- **Task A**
Retype the passage of the article on shale gas development in Ohio that opens with the words containing "From an Article" and closes with "in southwestern Pennsylvania?".
- **Task B**
In the article on shale gas development in Ohio, how far is the Crum Compressor Station from the Bonds' farm?

- **Document text**
- Opening Delimiter -

From an Article by Julie Grant, StateImpact PA, May 4, 2018
As the shale gas industry has moved west to Ohio, people there are concerned about the impact that new well pads, pipelines, compressor stations and diesel truck traffic are having on the environment and the quality of life in their rural communities. What can they learn from what has happened in southwestern Pennsylvania?
After forty years, Kerri and Jeff Bond are moving from their small farm in Seneca Lake, Ohio. The rural hillsides have changed in recent years. The trees in their yard started to lose foliage and die last year. Their sheep, chickens and cats died, and their dogs developed tumors. The Bonds, themselves, say their family has developed ongoing rashes.
“We’ve never had any of this before, ever,” Kerri Bond says. “And we’ve lived area our whole lives. We wanted to retire here. We can’t. We’ve got to move.”
LISTEN: “Gearing Up for Frack Fight, Ohio Residents Turn to PA Experts”
The Bonds blame the gas development that’s been building up all around them – numerous well pads, and the Crum Compressor Station sits about a quarter mile over the ridge from their farm. The night time sky lights up orange the compressor station is vented. Then, there’s all the diesel trucks creating traffic problems and emitting pollution. “My community has been inundated with drilling and fracking, and waste,” she says.
Many people in the Bond’s community support the fracking industry because of the jobs and money it’s brought. So, she says she’s not popular when she complains about the drilling activity that lights up the hillside next to her house after the sun goes down.

- Closing Delimiter -

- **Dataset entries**
- Opening Delimiter -

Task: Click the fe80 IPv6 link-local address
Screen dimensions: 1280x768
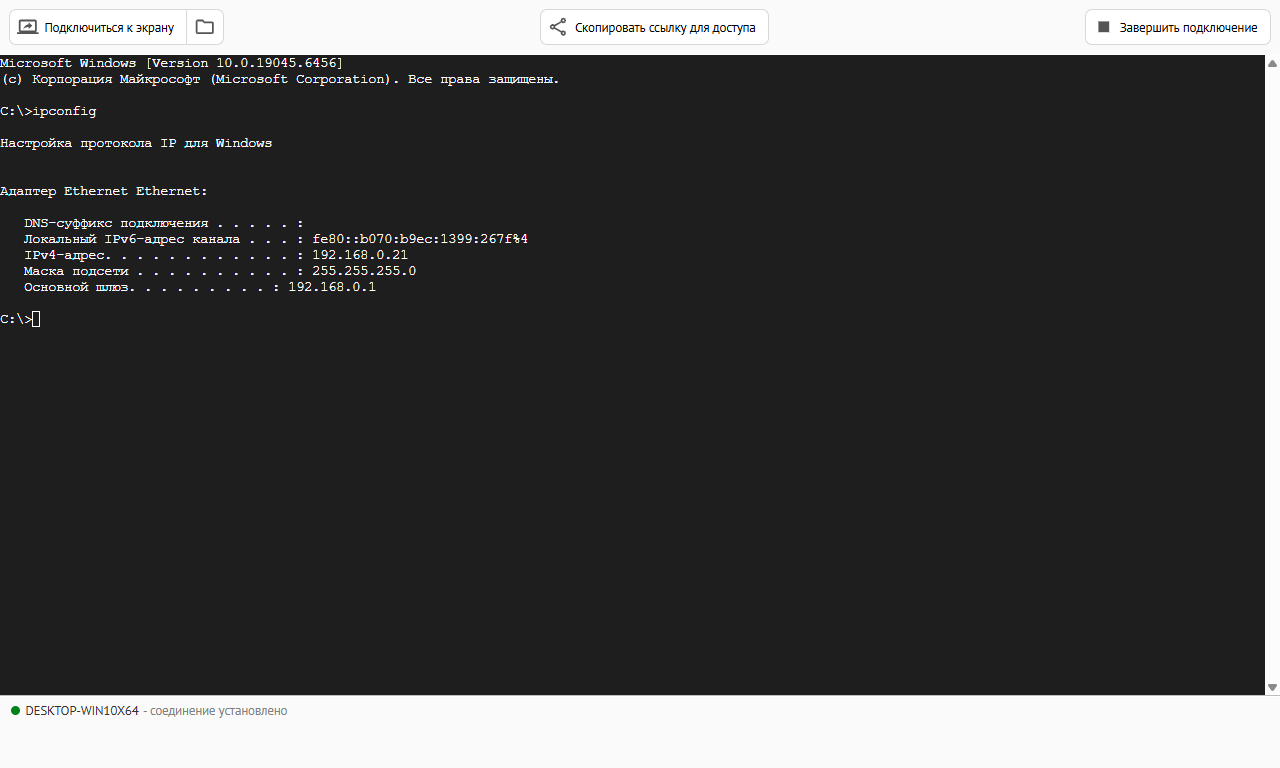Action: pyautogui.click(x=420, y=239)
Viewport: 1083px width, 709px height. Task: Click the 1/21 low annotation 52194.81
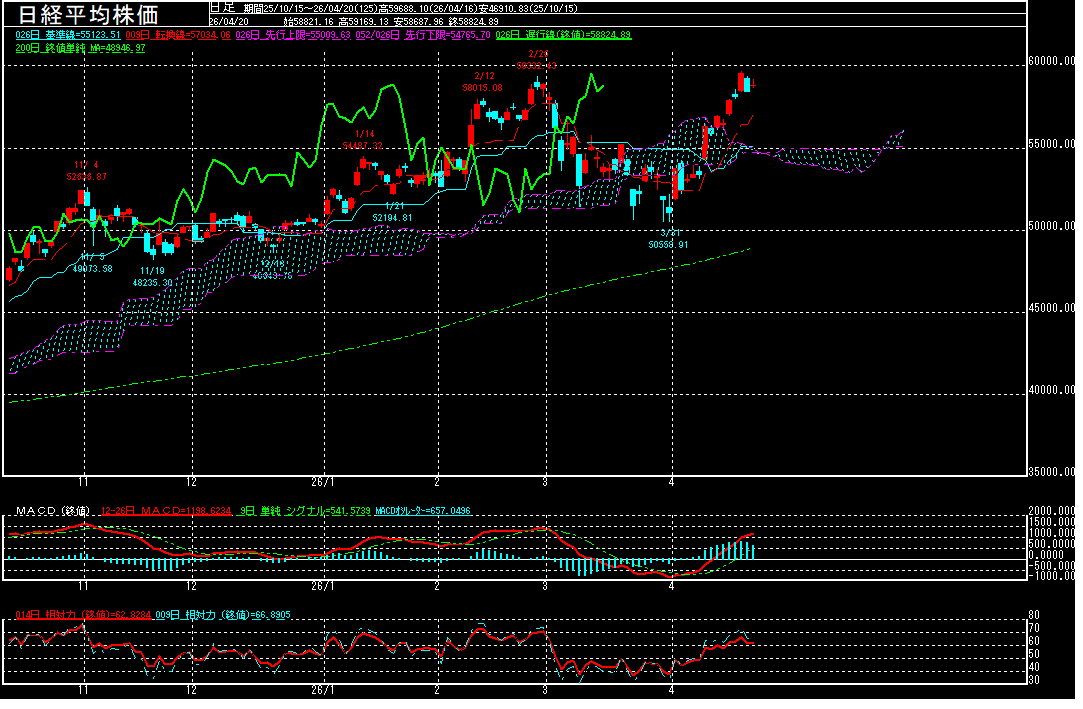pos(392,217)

- Closing Delimiter -

- **Exercise solution A**
From an Article by Julie Grant, StateImpact PA, May 4, 2018
As the shale gas industry has moved west to Ohio, people there are concerned about the impact that new well pads, pipelines, compressor stations and diesel truck traffic are having on the environment and the quality of life in their rural communities. What can they learn from what has happened in southwestern Pennsylvania?

- **Exercise solution B**
About a quarter mile over the ridge.